Return every entry exactly as written.
──────── DATASET ENTRIES ────────
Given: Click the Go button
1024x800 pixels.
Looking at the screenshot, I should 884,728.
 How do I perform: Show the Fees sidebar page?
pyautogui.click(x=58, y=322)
────────
- **THE ANSWER**:
Given: Click the Go button
1024x800 pixels.
Looking at the screenshot, I should 884,728.
 How do I perform: Show the Fees sidebar page?
pyautogui.click(x=58, y=322)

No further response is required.